Questione giuridica chiave

Whether the accident occurred in the course of the defendant's hazardous business and without the worker's own fault.

Decisione estratta

The accident was caused by a defective operating device and occurred while the worker was on the scaffold for business purposes; no contributory fault was established.

Motivazione estratta

Momentary interruption of work to satisfy a natural need did not break the causal link with the enterprise, and no prohibition or obvious misuse of the scaffold area was shown.

Questione giuridica chiave

Whether the claim was time-barred under Art. 12 of the Factory Liability Act.

Decisione estratta

The claim was not time-barred because the general rules on interruption of limitation applied and debt enforcement interrupted the period in time.

Motivazione estratta

Art. 12 creates a limitation period, not a forfeiture period; since the special act contained no contrary rule, Art. 154 OR applied and the enforcement on 1892-06-15 interrupted limitation within one year.

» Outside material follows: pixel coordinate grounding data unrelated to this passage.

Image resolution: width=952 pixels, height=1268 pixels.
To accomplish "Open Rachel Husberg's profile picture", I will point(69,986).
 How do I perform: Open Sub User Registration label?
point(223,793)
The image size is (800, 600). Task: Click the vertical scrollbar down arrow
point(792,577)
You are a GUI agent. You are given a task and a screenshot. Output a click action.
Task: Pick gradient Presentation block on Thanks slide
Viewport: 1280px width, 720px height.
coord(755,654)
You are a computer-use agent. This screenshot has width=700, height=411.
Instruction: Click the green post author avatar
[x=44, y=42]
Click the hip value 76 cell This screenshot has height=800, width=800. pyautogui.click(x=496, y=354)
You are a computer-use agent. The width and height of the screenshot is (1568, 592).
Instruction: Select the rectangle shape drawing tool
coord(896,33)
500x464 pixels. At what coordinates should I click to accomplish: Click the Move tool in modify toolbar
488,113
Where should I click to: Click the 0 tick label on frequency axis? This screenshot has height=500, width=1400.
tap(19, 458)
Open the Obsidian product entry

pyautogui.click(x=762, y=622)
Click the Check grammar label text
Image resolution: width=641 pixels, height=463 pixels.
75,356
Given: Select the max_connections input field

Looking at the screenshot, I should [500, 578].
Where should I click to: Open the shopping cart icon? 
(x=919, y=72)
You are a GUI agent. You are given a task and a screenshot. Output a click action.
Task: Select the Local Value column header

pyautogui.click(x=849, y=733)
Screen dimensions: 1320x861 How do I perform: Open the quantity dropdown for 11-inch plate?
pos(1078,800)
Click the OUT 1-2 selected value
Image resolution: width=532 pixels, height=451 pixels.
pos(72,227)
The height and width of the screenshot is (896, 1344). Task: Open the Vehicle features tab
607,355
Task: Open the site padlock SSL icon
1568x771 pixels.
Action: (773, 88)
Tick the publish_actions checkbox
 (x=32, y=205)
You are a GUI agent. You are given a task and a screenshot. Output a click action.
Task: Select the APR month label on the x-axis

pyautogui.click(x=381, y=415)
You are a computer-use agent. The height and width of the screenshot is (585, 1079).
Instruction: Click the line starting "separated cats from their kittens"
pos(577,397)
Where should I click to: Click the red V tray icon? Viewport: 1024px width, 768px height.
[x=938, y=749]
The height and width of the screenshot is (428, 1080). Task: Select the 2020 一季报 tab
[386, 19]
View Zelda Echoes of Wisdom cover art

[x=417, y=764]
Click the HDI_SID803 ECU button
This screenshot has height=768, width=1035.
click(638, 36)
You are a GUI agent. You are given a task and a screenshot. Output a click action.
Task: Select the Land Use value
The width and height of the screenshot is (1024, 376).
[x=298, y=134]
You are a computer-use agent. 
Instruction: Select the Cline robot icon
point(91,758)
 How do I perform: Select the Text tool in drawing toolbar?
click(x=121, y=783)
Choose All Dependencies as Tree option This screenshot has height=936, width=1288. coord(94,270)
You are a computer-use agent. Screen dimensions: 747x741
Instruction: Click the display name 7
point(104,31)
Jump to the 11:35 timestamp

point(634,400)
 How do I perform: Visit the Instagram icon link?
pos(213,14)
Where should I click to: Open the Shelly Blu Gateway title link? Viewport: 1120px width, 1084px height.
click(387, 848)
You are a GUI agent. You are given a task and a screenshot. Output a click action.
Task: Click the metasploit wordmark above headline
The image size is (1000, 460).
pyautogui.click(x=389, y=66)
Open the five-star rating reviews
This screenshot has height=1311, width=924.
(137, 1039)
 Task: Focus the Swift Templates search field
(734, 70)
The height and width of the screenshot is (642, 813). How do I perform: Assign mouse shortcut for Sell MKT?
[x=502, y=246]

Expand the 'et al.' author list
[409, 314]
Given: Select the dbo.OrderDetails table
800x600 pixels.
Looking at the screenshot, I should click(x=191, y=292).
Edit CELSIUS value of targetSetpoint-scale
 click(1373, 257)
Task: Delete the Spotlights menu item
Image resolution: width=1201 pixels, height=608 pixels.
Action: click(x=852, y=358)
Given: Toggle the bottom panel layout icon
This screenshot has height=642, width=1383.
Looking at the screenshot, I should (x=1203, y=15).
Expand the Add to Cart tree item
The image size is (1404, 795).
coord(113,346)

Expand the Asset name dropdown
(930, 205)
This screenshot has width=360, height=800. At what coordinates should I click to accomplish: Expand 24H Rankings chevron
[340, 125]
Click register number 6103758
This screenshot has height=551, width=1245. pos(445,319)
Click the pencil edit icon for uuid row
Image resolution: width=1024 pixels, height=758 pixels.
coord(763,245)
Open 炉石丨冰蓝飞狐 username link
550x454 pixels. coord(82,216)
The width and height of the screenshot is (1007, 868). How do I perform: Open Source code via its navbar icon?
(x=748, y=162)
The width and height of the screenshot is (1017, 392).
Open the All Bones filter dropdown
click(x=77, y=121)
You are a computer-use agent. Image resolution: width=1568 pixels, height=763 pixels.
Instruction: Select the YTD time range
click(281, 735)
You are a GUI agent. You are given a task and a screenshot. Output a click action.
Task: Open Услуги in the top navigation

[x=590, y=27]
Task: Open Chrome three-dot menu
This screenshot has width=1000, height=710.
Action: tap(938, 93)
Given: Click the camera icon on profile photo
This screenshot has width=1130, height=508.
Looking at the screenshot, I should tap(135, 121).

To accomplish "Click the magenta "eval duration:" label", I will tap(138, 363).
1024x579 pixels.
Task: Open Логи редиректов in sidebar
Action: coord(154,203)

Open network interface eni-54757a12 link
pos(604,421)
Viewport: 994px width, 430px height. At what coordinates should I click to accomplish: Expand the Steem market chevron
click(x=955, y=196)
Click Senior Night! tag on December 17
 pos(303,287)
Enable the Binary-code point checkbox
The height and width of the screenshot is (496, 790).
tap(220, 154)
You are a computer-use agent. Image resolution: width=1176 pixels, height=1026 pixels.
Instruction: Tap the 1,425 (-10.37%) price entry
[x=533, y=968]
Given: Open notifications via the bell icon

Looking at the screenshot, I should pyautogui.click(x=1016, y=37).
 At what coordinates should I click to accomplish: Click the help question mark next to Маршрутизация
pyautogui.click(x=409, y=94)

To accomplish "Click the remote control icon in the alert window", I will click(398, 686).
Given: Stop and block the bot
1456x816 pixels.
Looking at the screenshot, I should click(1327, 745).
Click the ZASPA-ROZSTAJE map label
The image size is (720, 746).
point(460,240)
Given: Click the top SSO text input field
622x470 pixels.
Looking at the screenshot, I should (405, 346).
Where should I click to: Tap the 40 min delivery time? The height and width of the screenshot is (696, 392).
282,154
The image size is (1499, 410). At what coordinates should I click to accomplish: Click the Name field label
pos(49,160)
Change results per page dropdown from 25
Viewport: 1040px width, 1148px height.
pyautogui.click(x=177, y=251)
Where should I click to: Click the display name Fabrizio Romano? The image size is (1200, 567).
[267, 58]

Questione giuridica chiave

Whether the compensation of CHF 4,500 was excessive in view of the worker's injuries and alleged traumatic neurosis.

Decisione estratta

The amount was not excessive and the appellate court's assessment was upheld.

Motivazione estratta

The factual finding that the worker probably suffered real traumatic neurosis with poor prospects of recovery bound the Federal Court; a likely permanent earning loss far exceeded the awarded capital sum.

Questione giuridica chiave

Whether the liability of the accident insurer Winterthur should be included directly and jointly with the defendant.

Decisione estratta

By the parties' agreement, the insurer was included directly in the judgment and jointly liable with the defendant for the ordered performance.

Motivazione estratta

Both parties expressly accepted the insurer's formal joinder and direct inclusion in the dispositive part.